Au sein de l’UCL, les chercheurs impliqués sont plutôt spécialisés dans l’exploitation de ces vecteurs que dans leur production. Ils se concentrent notamment sur la distribution de l’énergie stockée entre les différents vecteurs : quels sont les mélanges adaptés aux cogénérations? Dans quelles proportions ? Ou encore, quelles doivent être les propriétés de ces mélanges pour assurer une bonne combustion le moment venu ? « Pour ce faire, nous nous intéressons aux moteurs HCCI, c’est-à-dire des moteurs qui combinent les avantages des moteurs classiques. Ils ont ainsi un bon rendement et un taux de pollution relativement bas. » L’UCL se penche également sur la stratégie globale de stockage : « L’idéal en matière de stockage est de combiner plusieurs technologies ; celles à court terme qui fonctionnent déjà très bien et celles à long terme qui doivent encore être mises au point. Notre travail est donc d’établir des bilans énergétiques dynamiques pour déterminer le meilleur équilibre entre les technologies de stockage. »

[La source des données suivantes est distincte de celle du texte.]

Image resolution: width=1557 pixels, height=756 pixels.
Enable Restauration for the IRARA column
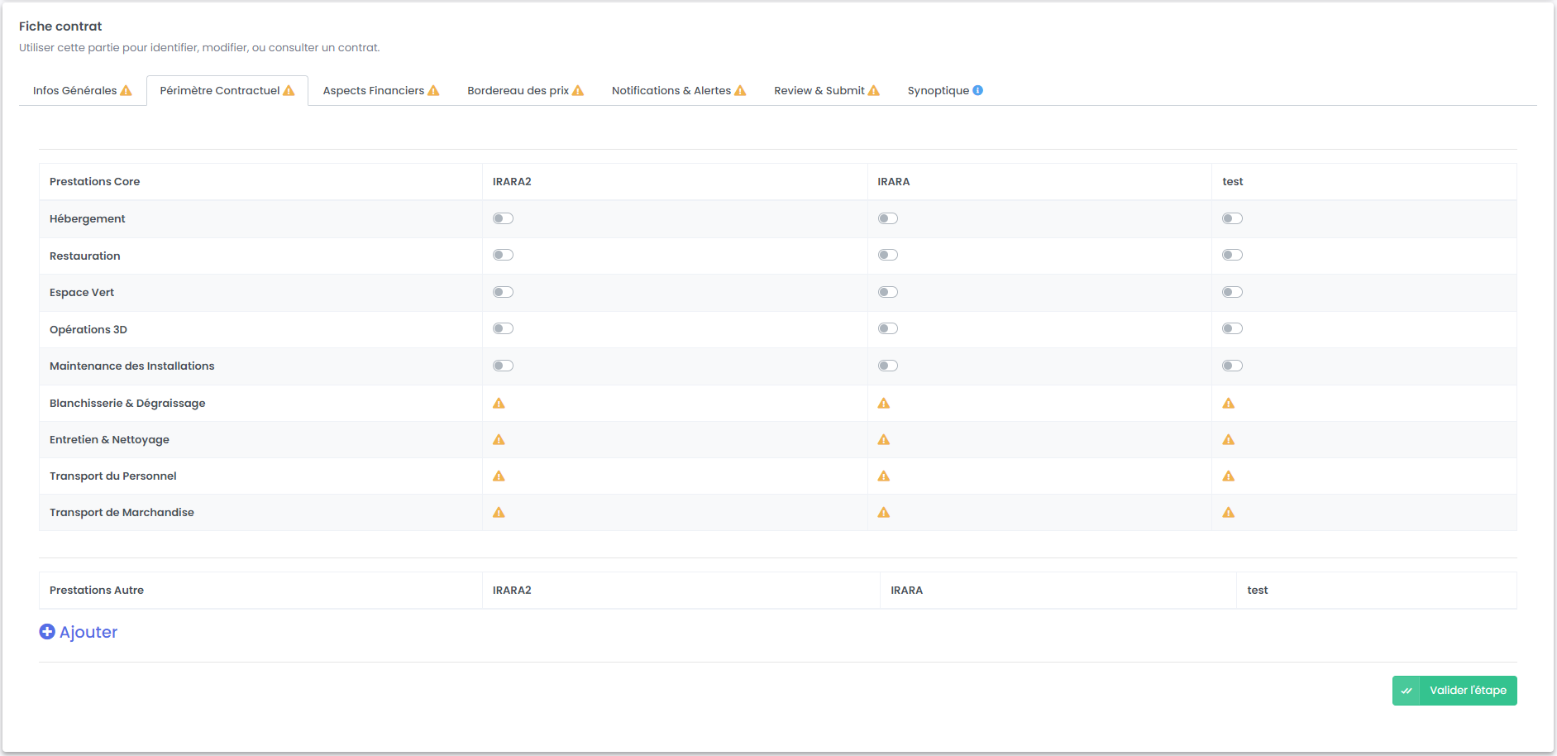(x=888, y=255)
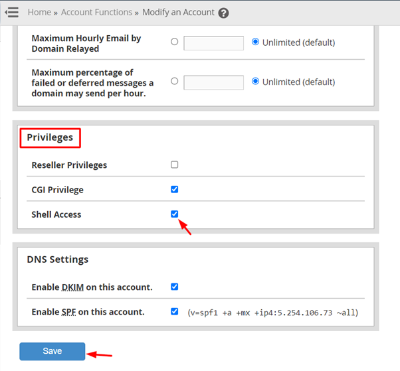Open the Account Functions breadcrumb
This screenshot has width=400, height=371.
(x=92, y=12)
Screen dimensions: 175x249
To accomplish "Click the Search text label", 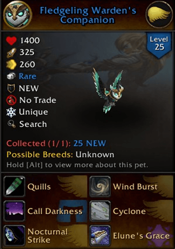I will pos(33,124).
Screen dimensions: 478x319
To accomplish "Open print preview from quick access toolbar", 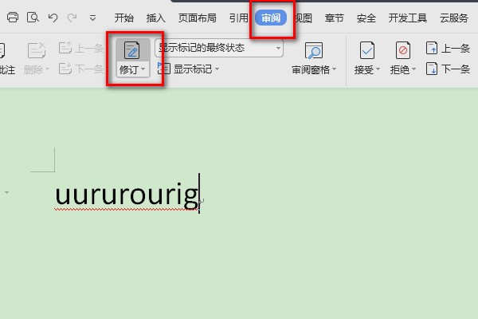I will (x=33, y=18).
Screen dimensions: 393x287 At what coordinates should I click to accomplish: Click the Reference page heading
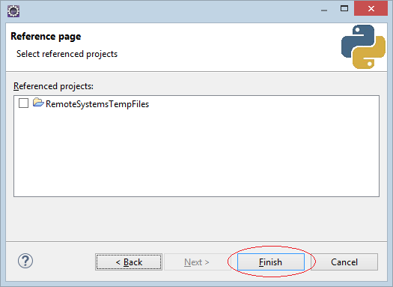46,37
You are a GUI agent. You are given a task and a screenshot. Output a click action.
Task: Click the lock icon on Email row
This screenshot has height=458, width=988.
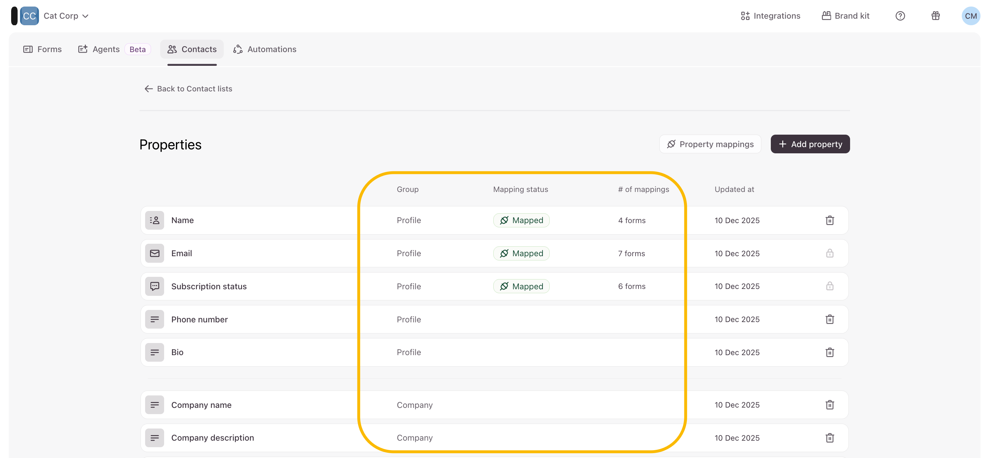(x=829, y=253)
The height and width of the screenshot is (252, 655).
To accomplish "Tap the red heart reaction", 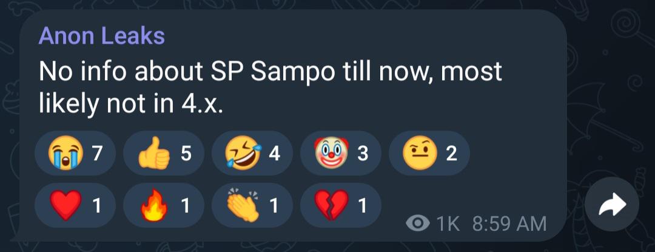I will tap(75, 206).
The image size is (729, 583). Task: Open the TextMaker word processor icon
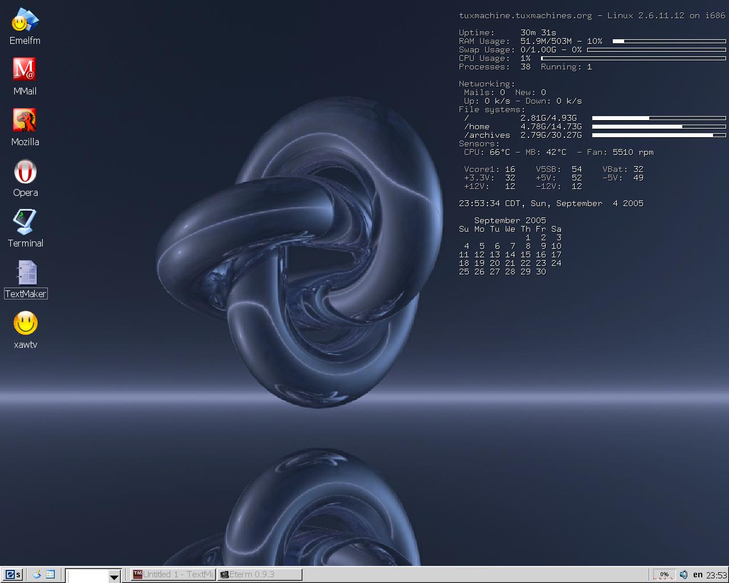24,273
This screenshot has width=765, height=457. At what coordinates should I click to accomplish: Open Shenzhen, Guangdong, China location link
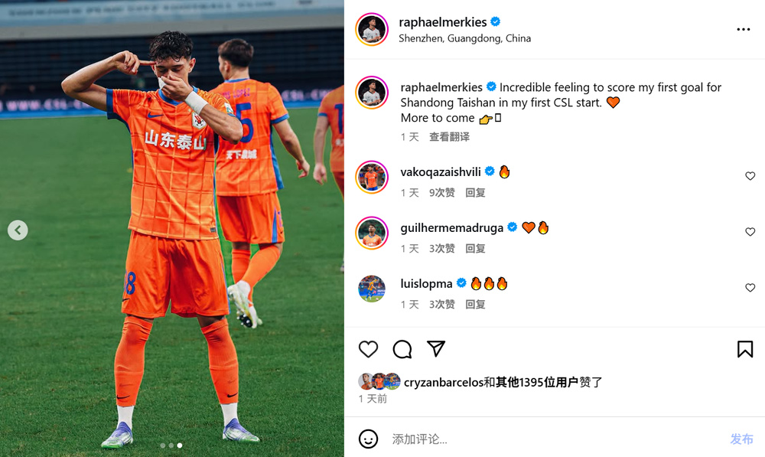point(464,38)
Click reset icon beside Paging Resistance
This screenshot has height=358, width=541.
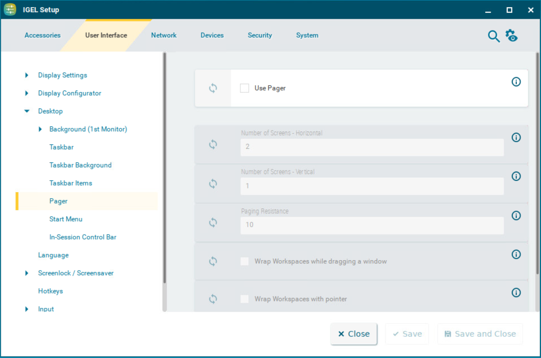213,222
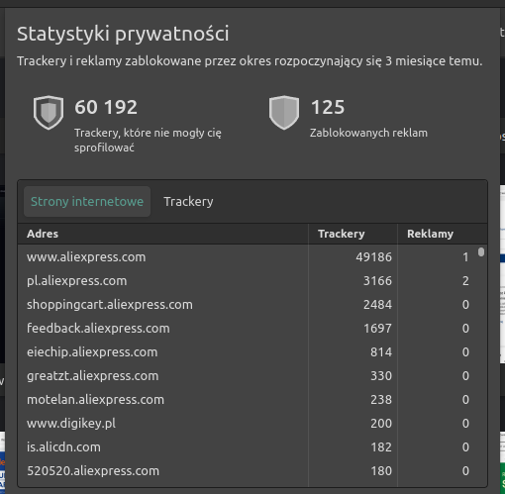Select the eiechip.aliexpress.com row
This screenshot has width=505, height=494.
click(248, 352)
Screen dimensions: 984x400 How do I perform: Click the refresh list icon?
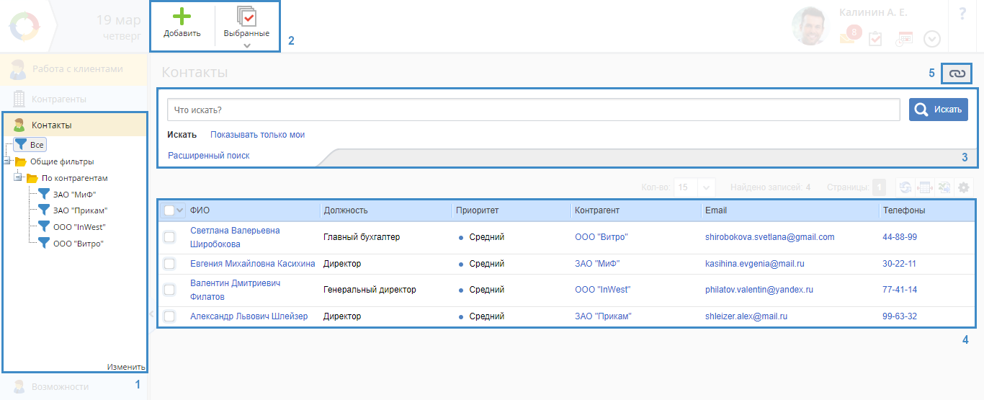point(905,187)
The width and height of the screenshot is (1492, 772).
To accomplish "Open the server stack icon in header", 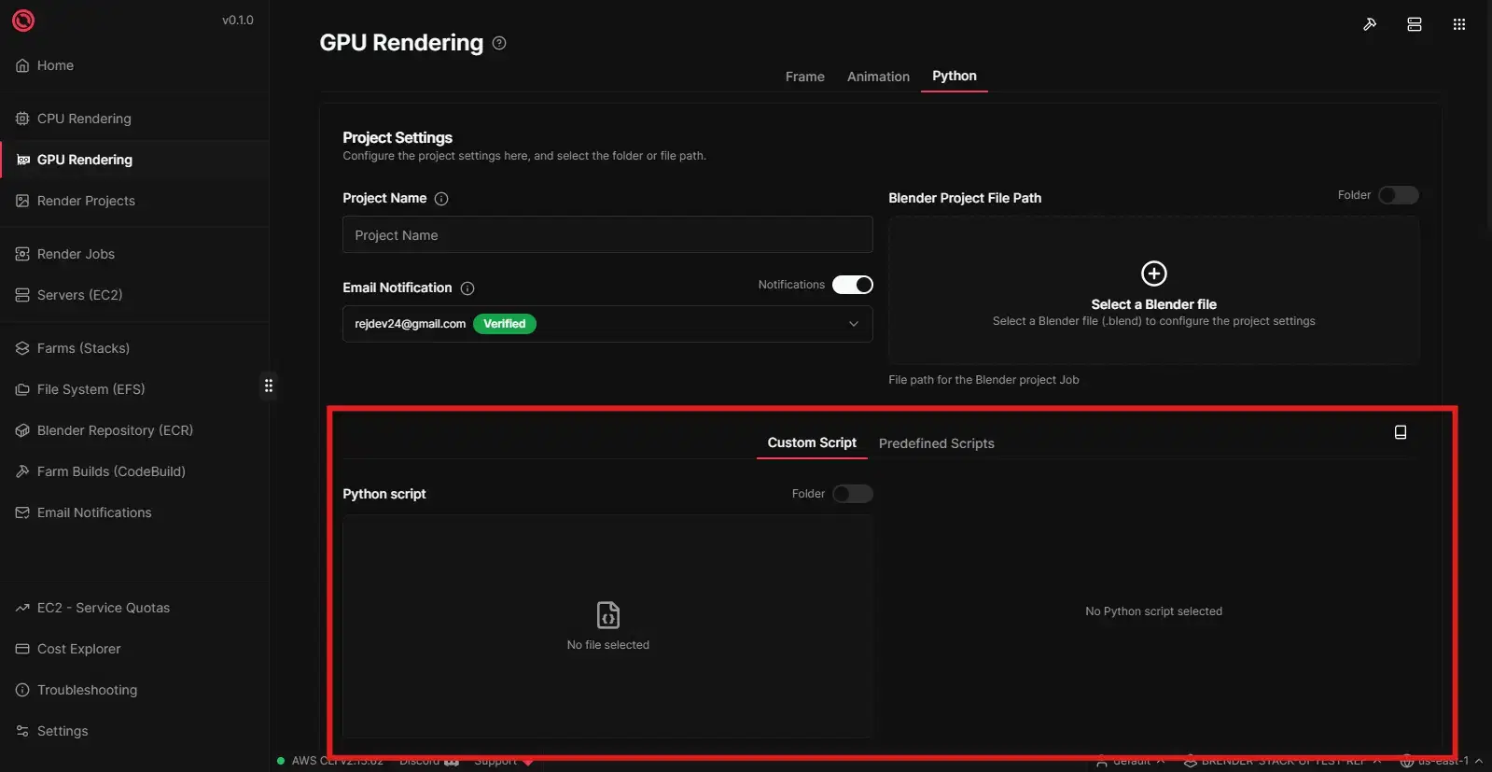I will [1414, 24].
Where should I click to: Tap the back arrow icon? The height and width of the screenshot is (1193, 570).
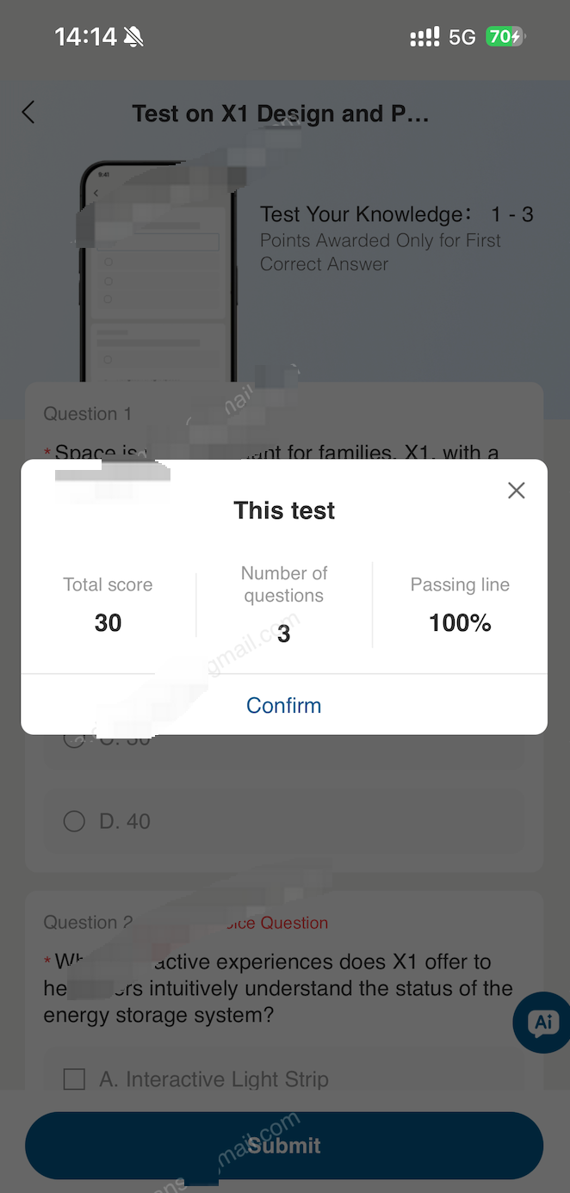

Une réflexion globale essentielle
Hervé Jeanmart insiste également sur le fait que tout cela ne sera possible que si une réflexion globale, notamment de la part des pouvoirs publics, l’accompagne. « Les résultats qui découleront de nos recherches ne seront pertinents que si en parallèle une réduction globale de la consommation est planifiée et mise en œuvre. Les consommations actuelles sont trop importantes par rapport au potentiel des énergies renouvelables même avec un stockage optimisé. Il faudrait notamment effectuer un gros travail sur l’isolation des bâtiments et sur le transport. Enfin, il faut aussi que les énergies renouvelables soient bien plus massivement développées en Belgique », conclut le chercheur.